▸ **DATA LISTING**:
----------

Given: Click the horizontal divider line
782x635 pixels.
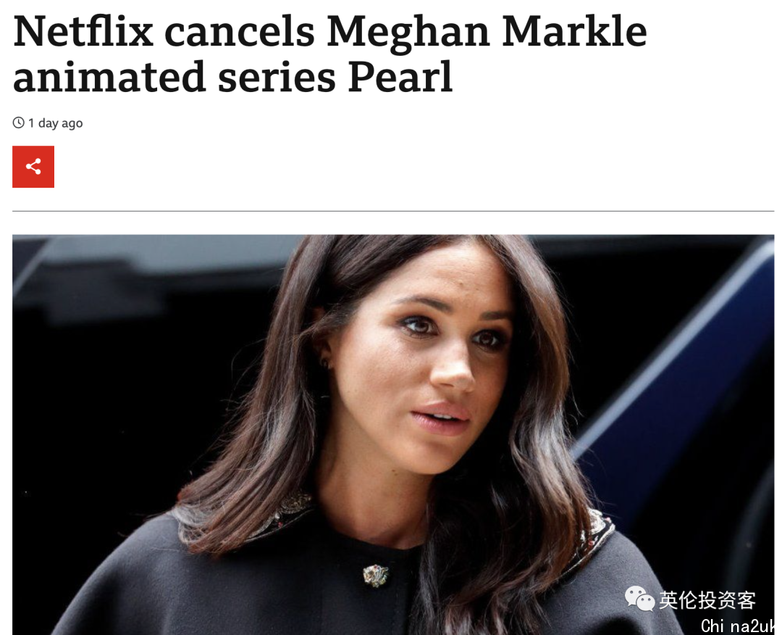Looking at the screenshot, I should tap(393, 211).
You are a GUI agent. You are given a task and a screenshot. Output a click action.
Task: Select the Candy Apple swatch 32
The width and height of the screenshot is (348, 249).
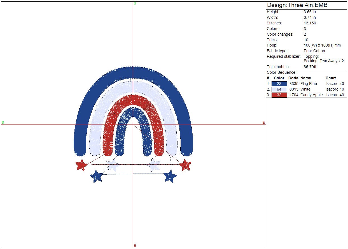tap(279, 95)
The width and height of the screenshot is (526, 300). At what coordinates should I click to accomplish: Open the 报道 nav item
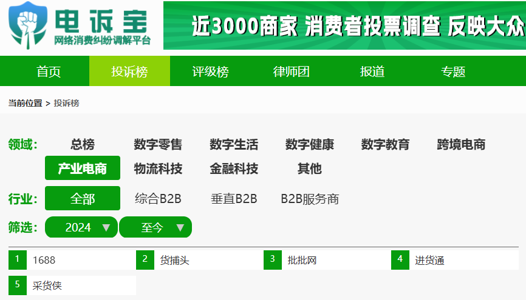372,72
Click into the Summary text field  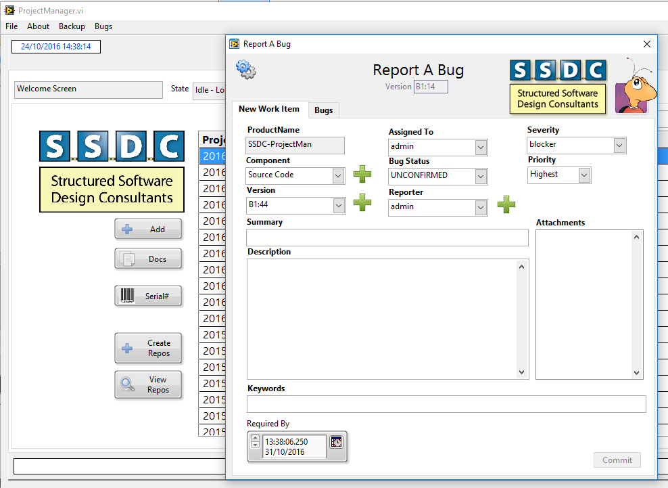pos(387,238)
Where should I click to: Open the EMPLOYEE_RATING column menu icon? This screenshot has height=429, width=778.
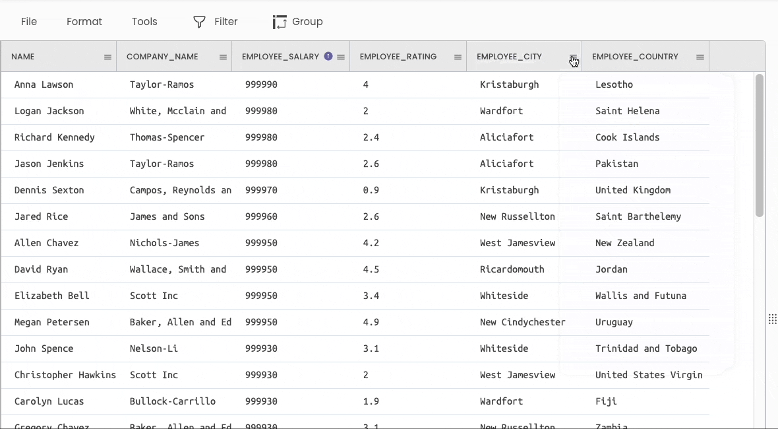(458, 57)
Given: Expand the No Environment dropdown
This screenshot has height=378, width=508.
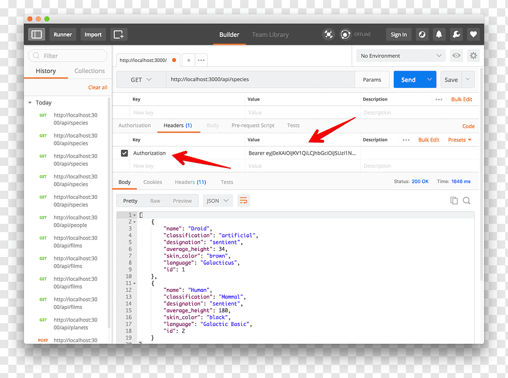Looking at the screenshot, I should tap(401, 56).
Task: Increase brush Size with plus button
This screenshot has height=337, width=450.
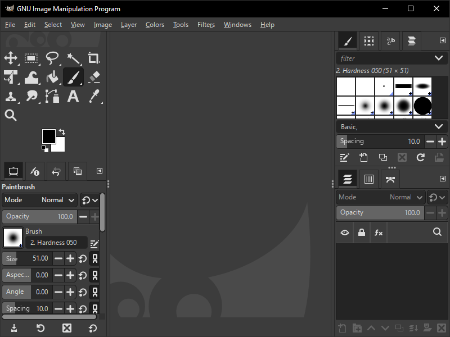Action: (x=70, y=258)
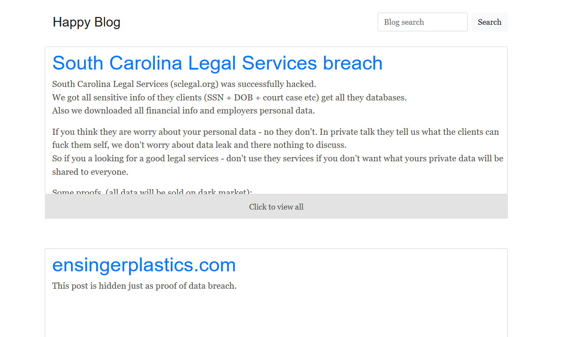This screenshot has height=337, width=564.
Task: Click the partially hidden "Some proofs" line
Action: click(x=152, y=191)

----------

▸ **THE TASK**:
Give the lines from the one containing "Task: Increase brush Size with plus button" through the final line of the material again, exactly and in full, but without pictures.

▸ **SOLUTION TO THE EXERCISE**:
Task: Increase brush Size with plus button
This screenshot has height=337, width=450.
Action: (x=70, y=258)
This screenshot has height=337, width=564.
Task: Click the partially hidden "Some proofs" line
Action: click(x=152, y=191)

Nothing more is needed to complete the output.